NIST proposes layered model of time aware applications to enable Internet of Everything and lots of driverless cars

Our fast-approaching future of driverless cars and “smart” electrical grids will depend on billions of linked devices making decisions and communicating with split-second precision to prevent highway collisions and power outages. But a new report released by the National Institute of Standards and Technology (NIST) warns that this future could be stalled by our lack of effective methods to marry computers and networks with timing systems.

The authors, who include NIST’s Marc Weiss and seven experts from academia and industry, are concerned about the way most modern data systems are designed to process and exchange data with one another and what that could mean for a world of discrete processors and mechanical devices linked by an information network—the “Internet of Things” (IoT). In addition to giving you access to the status of your home appliances anywhere, anytime, the IoT encompasses many potentially important but delicate applications such as cars that drive themselves and telemedicine surgical suites that allow doctors to operate on patients from remote locations. People are still imagining applications for the IoT, but GE predicts that nearly half the global economy can benefit from it.

Time-Aware Applications, Computers, and Communication Systems (TAACCS)

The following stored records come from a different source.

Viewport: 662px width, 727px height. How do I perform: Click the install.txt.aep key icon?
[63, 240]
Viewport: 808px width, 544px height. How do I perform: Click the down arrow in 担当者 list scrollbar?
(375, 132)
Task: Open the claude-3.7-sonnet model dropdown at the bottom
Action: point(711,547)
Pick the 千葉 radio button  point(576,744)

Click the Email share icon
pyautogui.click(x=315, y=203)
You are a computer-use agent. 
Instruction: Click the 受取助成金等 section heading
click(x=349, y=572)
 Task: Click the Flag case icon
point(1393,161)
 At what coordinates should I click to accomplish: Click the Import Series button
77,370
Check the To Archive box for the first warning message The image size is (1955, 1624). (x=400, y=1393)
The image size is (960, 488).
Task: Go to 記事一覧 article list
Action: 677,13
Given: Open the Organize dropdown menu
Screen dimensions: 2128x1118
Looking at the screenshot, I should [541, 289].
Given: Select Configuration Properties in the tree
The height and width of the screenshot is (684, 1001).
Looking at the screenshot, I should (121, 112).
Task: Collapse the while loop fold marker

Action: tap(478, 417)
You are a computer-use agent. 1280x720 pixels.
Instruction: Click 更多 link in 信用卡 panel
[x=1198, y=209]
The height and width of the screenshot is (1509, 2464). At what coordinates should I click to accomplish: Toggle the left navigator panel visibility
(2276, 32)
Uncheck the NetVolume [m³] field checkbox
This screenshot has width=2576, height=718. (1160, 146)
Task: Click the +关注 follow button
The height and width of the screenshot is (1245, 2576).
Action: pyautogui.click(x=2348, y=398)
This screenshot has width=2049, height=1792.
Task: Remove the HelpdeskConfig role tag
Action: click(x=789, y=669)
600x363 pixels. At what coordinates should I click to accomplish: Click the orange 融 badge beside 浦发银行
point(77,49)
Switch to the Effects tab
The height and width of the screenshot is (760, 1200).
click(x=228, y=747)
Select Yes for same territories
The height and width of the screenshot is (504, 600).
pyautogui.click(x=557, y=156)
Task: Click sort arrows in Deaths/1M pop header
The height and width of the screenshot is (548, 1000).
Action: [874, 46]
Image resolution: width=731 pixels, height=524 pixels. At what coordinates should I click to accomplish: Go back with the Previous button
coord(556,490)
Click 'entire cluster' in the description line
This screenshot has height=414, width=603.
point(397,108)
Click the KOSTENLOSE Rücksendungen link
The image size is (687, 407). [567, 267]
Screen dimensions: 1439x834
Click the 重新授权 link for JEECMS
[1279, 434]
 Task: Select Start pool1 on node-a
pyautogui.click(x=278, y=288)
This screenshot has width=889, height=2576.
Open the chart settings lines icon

We stand at the advent of a revolutionary new economy fueled by the global Internet of Everything, IoE, a combination of the traditional telecom system with its growing need for wireless technology, and the emerging Internet of Things, IoT, including Machine-to-Machine (M2M) technology. Cisco, among others, predicts that there will be a trillion endpoints connected to the internet by 2022, with $14.4 trillion in value at stake. General Electric, GE, says “about 46% of the global economy or $32.3 trillion in global output can benefit from the Industrial Internet”. The National Institute of Standards and Technology (NIST) has formed a Cyber-Physical Sytems (CPS) Public Working Group to bring together experts to help define and shape key aspects of CPS, and to create a framework and reference architectures to encourage interoperability and appropriate designs. One fundamental enabler of this revolution will be a marriage of timing signals and data that breaks through the existing barriers. Currently, optimal use of data in computing and networking is anathema to optimal use of timing signals. Computer hardware, software and networking all isolate timing processes, allowing the data to be processed with maximum efficiency due in part to asynchrony. Yet, coordination of processes, timestamping of events, latency measurement and optimal use of precious spectrum are enabled by timing.

Timing is critical for the future development and improvements to several current high value applications. For example, smart transportation where the exchange of information between vehicles, highways, and perhaps civil authorities will depend on a robust ubiquitous timing system to ensure the availability and integrity of the data. Similar requirements are found in the operation of the power grid, especially now that wind farms, solar arrays and the like, which will require different control strategies, are becoming an important part of the system. Medical applications such as tele-surgery, and applications in financial systems are other important examples.

There are three different types of timing signals for synchronization:

1. frequency
2. phase
3. time.

Frequency can be supplied by an individual clock, such as a commercial cesium standard, though pragmatism drives the use of oscillators that require calibration and active reference signals. By contrast, phase and time synchronization always require transport of signals plus data, the transfer of timing signals. Timing signals are physical; they occur on the physical layer of networks. The IoT will have many devices and applications that require frequency, time or phase synchronization. Frequency, time, and phase will all need to cross layers, boundaries, and networks from their sources in accurate clocks. Requirements for these transfer systems will include parameters that can create different, perhaps orthogonal, demands on systems. Accuracy, stability, integrity and security requirements are realized with different demands on systems. Timing is generally regarded today as a performance metric, not as a correctness criterion. Timing accuracy emerges from the details of the implementation: the system topology and the specific equipment used. To facilitate the massive growth of the IoE, data processing and networking will need to converge with timing, making integration of cyber and physical seamless. However, this requires new research at fundamental levels, allowing precise and verifiable timing signals to be designed with correctness criteria.

They propose a layered model for time-aware applications, computers, and communications systems (TAACCS) starting with the bottom layer of oscillators and clocks and proceeding up- time transfer, timeaware networks and communication systems, hardware and software timing support for applications, design environments, and finally applications that exploit timing

ABSTRACT Time-Aware Applications, Computers, and Communication Systems (TAACCS)

A new economy built on the massive growth of endpoints on the internet will require precise and verifiable timing in ways that current systems do not support. Applications, computers, and communications systems have been developed with modules and layers that optimize data processing but degrade accurate timing. State-of-the-art systems now use timing only as a performance metric. Correctness of timing as a metric cannot currently be designed into systems independent of hardware and/or software implementations. To enable the massive growth predicted, accurate timing needs cross-disciplinary research to be integrated into these existing systems. This paper reviews the state of the art in six crucial areas central to the use of timing signals in these systems. Each area is shown to have critical issues requiring accuracy or integrity levels of timing, that need research contributions from a range of disciplines to solve.